The policy battle over the “last mile”—the lines that connect telecom services to homes and businesses—has become particularly intense in recent months.
Competitive local exchange carriers (CLEC) say their incumbent counterparts (the former Baby Bells) are hampering efforts to provide broadband services. They say the incumbent local exchange carriers are flouting the federal Telecom Act of 1996, which requires those carriers to open their local loops. Some telecom providers say the incumbents charge unreasonable prices and create service delays.
CLECs are pursuing a policy called “structural separation,” which would require incumbent carriers to create separate retail and wholesale operations. That concept would make a carriers retail unit line up alongside other CLECs to purchase services from the carriers wholesale operation. Proponents contend that would create an even playing field.
A number of states have been petitioned to require structural separation or have seen bills floated. In February, Access Integrated Networks, a Macon, Ga., telecom provider, asked nine Southeastern states to compel Bell South to create separate retail and wholesale operations. Also in February, two structural separation bills were introduced in the Illinois legislature, in the heart of Ameritech country. A similar bill in the Maryland legislature was recently withdrawn, but lawmakers will study the issue this summer. Legislators in Colorado and Wisconsin have expressed interest in structural separation, as well.
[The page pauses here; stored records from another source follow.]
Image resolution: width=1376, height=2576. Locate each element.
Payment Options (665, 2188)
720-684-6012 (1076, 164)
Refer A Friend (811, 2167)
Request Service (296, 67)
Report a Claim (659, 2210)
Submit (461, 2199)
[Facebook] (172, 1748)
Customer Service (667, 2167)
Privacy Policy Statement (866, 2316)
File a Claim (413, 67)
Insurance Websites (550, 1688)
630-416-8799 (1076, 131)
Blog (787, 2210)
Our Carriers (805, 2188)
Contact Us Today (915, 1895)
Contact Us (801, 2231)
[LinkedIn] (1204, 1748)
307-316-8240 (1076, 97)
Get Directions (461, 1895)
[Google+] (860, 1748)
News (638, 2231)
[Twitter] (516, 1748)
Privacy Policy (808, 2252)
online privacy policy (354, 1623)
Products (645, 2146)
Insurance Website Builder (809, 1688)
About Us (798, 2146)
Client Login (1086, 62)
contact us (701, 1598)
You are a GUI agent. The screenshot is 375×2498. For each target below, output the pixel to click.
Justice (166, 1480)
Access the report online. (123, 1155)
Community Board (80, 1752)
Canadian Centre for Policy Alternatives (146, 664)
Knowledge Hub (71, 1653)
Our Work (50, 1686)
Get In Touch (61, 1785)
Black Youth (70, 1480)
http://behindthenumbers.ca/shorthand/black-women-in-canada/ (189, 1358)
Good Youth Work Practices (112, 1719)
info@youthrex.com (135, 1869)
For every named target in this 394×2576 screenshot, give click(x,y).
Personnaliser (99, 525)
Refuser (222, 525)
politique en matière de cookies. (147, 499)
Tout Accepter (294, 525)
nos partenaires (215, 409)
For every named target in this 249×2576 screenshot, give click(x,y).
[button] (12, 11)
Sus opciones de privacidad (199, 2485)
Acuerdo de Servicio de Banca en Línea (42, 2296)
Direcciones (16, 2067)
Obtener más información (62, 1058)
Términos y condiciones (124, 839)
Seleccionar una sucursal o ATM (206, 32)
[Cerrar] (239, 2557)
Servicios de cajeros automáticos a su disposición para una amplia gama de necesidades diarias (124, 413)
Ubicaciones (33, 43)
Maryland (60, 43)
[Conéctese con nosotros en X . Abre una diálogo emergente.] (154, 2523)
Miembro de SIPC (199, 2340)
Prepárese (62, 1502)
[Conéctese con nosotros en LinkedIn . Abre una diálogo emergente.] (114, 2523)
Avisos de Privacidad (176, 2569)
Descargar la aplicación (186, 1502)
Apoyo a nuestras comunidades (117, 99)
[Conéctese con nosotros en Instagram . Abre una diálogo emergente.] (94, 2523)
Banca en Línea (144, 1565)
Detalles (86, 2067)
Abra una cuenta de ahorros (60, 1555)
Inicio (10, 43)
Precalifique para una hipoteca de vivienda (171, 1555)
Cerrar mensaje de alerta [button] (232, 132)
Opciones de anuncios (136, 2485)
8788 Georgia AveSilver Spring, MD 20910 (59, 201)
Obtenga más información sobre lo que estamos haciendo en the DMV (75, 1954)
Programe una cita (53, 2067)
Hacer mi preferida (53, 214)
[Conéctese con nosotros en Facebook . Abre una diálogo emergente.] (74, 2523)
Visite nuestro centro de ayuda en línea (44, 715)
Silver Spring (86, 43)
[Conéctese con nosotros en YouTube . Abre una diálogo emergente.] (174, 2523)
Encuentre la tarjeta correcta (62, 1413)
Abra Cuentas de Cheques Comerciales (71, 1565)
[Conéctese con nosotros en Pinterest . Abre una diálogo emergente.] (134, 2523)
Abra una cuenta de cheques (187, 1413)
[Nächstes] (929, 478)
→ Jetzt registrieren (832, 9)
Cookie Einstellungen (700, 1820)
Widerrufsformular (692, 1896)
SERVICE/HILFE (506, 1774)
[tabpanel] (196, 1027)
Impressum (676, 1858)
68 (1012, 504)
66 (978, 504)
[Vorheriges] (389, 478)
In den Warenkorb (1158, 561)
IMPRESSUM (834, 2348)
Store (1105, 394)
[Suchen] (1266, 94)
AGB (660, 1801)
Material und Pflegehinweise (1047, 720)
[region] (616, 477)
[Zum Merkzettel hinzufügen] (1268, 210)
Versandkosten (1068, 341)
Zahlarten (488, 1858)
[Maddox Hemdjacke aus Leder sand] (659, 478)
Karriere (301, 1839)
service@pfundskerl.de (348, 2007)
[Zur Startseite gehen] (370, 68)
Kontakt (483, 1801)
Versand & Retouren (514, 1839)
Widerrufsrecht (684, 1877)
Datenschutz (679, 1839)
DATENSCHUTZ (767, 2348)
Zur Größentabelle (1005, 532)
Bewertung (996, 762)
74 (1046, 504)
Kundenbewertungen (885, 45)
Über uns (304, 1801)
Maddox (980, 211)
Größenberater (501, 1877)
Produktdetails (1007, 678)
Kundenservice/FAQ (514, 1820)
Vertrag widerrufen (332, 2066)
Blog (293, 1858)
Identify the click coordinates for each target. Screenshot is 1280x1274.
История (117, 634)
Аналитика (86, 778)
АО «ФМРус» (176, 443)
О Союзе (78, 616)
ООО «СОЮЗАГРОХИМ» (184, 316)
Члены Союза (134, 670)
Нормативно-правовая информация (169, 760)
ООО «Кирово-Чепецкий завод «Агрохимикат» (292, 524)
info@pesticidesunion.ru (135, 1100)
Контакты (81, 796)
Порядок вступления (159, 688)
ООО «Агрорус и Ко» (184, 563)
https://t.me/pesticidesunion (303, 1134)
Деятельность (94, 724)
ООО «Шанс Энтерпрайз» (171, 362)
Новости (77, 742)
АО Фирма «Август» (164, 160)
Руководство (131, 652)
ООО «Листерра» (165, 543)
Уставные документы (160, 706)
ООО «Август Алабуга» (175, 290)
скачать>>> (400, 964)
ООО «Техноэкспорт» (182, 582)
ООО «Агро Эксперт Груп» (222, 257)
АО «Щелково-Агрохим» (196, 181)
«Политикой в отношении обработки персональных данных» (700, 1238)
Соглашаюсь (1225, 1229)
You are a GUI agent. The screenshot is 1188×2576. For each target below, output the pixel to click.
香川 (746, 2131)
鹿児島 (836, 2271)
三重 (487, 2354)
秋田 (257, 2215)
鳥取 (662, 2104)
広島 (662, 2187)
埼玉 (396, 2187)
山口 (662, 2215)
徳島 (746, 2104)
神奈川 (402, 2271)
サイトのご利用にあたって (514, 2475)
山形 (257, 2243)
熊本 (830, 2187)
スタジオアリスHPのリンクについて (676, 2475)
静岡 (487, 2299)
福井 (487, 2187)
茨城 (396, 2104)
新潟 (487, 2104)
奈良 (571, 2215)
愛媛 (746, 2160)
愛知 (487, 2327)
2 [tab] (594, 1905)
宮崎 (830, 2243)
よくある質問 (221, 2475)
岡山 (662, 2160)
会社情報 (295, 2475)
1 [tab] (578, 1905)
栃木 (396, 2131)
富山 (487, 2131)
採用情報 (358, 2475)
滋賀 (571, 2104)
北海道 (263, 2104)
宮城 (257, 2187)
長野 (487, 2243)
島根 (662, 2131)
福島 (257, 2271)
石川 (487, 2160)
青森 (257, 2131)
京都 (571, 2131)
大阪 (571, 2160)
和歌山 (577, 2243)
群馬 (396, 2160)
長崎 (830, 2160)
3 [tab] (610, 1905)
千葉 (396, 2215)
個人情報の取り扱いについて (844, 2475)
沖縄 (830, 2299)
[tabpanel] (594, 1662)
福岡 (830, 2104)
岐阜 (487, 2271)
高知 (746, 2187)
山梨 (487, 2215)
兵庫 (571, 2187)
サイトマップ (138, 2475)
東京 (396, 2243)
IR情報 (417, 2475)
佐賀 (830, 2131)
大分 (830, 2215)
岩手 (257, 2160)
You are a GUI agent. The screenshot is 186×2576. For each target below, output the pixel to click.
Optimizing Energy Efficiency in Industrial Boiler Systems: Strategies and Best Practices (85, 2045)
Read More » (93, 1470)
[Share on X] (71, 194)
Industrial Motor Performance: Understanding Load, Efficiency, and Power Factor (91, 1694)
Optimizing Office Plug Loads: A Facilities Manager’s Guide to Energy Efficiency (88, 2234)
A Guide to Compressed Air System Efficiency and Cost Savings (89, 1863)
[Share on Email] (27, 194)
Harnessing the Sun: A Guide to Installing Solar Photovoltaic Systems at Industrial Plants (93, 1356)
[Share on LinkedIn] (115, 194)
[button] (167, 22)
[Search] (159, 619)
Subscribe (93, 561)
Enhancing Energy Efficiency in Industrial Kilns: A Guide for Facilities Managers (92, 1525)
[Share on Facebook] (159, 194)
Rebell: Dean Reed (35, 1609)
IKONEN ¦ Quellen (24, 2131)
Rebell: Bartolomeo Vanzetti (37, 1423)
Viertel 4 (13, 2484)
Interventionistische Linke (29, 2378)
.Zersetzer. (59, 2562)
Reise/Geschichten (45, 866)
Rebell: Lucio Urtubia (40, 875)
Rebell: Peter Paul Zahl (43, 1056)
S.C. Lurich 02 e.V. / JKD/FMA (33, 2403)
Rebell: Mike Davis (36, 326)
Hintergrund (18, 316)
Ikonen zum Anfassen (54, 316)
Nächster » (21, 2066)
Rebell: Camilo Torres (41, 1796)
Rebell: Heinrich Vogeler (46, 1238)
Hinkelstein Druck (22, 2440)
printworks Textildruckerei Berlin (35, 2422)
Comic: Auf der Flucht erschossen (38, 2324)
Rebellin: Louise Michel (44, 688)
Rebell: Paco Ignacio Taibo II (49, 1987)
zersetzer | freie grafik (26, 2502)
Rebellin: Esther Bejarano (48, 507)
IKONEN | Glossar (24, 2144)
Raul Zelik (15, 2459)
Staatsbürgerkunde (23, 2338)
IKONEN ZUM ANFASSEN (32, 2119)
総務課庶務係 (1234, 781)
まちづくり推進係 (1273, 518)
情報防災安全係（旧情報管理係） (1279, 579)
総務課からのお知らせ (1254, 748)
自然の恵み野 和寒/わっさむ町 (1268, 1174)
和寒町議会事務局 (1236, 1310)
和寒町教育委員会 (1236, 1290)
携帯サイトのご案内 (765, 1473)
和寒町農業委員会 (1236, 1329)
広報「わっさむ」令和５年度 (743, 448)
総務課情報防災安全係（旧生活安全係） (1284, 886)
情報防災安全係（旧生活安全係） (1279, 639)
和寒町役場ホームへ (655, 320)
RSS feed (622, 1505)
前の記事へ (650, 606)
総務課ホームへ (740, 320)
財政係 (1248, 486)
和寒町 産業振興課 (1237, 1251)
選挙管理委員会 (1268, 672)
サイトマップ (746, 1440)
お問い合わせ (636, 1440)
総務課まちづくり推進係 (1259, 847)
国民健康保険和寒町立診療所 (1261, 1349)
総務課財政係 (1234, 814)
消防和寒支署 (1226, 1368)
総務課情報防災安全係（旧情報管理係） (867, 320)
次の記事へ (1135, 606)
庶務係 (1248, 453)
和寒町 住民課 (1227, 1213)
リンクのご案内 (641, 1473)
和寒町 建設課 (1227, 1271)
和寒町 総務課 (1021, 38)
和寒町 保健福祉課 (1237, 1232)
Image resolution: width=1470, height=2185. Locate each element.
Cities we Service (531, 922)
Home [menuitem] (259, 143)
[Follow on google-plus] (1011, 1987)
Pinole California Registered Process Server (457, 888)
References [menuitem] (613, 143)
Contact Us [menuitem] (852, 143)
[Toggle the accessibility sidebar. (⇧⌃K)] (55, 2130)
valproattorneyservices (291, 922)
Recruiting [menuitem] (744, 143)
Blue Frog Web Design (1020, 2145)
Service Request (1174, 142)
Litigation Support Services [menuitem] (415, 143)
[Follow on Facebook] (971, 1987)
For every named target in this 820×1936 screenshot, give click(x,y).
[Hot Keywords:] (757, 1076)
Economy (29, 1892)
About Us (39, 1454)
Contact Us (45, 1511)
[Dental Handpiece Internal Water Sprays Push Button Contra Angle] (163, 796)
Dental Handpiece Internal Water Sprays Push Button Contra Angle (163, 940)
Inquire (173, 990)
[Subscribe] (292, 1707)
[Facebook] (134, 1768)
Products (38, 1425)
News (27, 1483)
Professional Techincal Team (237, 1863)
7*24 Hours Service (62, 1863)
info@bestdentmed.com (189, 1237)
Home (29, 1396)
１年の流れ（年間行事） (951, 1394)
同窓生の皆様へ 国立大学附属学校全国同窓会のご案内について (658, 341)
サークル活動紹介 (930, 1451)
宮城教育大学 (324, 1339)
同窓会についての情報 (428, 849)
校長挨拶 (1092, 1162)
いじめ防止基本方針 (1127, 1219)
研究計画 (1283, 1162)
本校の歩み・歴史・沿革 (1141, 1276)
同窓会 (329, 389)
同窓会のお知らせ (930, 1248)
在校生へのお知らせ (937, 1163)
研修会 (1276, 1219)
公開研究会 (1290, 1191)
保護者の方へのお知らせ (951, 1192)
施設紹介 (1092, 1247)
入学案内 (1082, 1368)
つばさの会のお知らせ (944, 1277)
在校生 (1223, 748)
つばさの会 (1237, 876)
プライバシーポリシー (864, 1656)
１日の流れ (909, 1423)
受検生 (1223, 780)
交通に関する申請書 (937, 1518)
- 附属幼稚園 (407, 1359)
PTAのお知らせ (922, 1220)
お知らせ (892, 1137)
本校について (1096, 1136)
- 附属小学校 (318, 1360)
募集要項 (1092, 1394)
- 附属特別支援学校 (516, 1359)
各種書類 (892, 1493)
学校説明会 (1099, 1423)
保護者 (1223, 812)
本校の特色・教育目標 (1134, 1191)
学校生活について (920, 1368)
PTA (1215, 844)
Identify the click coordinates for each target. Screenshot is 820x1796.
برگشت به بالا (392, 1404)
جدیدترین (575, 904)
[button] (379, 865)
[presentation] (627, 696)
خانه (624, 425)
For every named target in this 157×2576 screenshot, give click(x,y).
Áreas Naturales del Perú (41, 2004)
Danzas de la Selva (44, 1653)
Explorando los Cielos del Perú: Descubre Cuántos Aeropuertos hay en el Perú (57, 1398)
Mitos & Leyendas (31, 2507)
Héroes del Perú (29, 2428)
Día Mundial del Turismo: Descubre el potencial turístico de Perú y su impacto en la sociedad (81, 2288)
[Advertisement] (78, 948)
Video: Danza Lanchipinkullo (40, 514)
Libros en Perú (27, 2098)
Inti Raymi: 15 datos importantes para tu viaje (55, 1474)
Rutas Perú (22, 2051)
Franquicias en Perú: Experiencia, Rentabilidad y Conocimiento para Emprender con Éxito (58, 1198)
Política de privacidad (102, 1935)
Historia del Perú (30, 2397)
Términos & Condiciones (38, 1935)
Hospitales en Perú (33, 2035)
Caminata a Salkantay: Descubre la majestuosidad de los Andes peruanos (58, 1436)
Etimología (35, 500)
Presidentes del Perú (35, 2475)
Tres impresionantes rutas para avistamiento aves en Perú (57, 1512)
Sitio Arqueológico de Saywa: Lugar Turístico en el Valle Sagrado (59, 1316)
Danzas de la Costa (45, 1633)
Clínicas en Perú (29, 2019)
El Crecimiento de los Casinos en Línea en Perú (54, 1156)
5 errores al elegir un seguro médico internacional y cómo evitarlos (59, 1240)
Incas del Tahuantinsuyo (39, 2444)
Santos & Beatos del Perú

AT&T, a company with local-phone aims of its own, also is pursuing structural separation. The company filed a petition in Florida last month and also has asked public service commissions in Virginia and New Jersey to require structural separation.
“We do believe this is an issue whose time has come,” says Russell Frisby, president of the Competitive Telecommunications Association, which represents CLECs and long-distance carriers, among others.
So far, Pennsylvania has come the closest to requiring structural separation. The states public service commission in March ordered Verizon to pursue “functional” separation as an interim step that may lead to a stricter structural separation.
The Baby Bells, meanwhile, resist structural separation as expensive and inefficient. “Splitting Verizon in two would result in higher phone costs, slower deployment of the latest technology for data and Internet access and, worst of all, increased confusion for customers,” says Robert Woltz, president of Verizon Virginia.
But its not just the Baby Bells who are objecting. Representatives from five think tanks—including The Cato Institute and George Mason Universitys Mercatus Center—stated their case in a letter to Congress. Under structural separation, they argue, the carriers wholesale units would run the local loop as regulated monopolies, making services available at a government-regulated price. Referring to CLECs, the letter states: “The fact that some firms are performing poorly in the marketplace—despite numerous regulatory advantages—is hardly cause for returning to the failed model of regulated monopoly.”
Does structural separation boost competition or promote monopoly? You make the call.